Lo stravolgimento dei mezzi di produzione ha ridotto l’operaio ad una entità omologata all’accettazione sociale e alla sua solitudine egoistica, una sorta di auto-marginalizzazione, curante solo della sua garanzia, quantificata con pochi soldi del salario che gli garantisce di consumare le briciole della sua produzione; il suo vicino di esistenza è visto con sospetto come colui che potrebbe rubargli il futuro, così come l’immigrato che potrebbe rubargli il pasto; vivendo infarcito dei soliti luoghi comuni, in difesa sempre e comunque del padrone, come la vulgata comune degli insegnanti con troppe ferie, l’impiegato pubblico sempre imboscato, l’operaio che fa troppa malattia, o i giovani che non hanno voglia di lavorare, quando decidono di non farlo a gratis.
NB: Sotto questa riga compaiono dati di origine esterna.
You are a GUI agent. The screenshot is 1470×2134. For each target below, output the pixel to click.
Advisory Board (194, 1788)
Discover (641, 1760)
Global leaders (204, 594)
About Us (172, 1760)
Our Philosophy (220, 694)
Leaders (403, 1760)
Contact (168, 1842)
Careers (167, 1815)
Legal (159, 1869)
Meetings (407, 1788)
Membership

La composizione della nuova classe o meglio della moltitudine lavorativa sempre più povera, è succube della logica produttiva e la vive sulla propria pelle come un’appartenenza intrinseca e se la rivendica quasi con orgoglio. Il barista da poche euro l’ora, le commesse nei grandi magazzini o i lavoratori e le lavoratrici stagionali pagati una miseria – tutti in netta competizione con la massa di disoccupati che spingono a infrangere il loro sogno – fanno parte della nuova compagine lavorativa e sociale, così come gli operai, citati prima, che fabbricano bombe o che inquinano dove vivono, e sono cresciuti nell’ottica di non aver altra scelta e che comunque questa scelta garantisce loro l’accesso ad un minimo di beni necessari e superflui che questa società impone per garantire la loro (pseudo) esistenza.
Boicottare tutto questo è necessario, creando consapevolezza e rottura verso gli ingranaggi del potere capitalista, per ricostruire i presupposti del diritto all’odio, come accennavamo prima: odio verso la guerra, verso chi la impone e verso chi la costruisce; odio verso lo sfruttamento, il sistema padronale e statale e verso il servile sindacalismo strutturale che lo produce, per mettere il tutto in discussione e creare autorganizzazione nei contesti lavorativi, con i precari, i disoccupati, i migranti e con le lotte di ribellione sociale e di resistenza, per ostacolare questo nuovo dominio, sempre più devastante e sempre più disumano.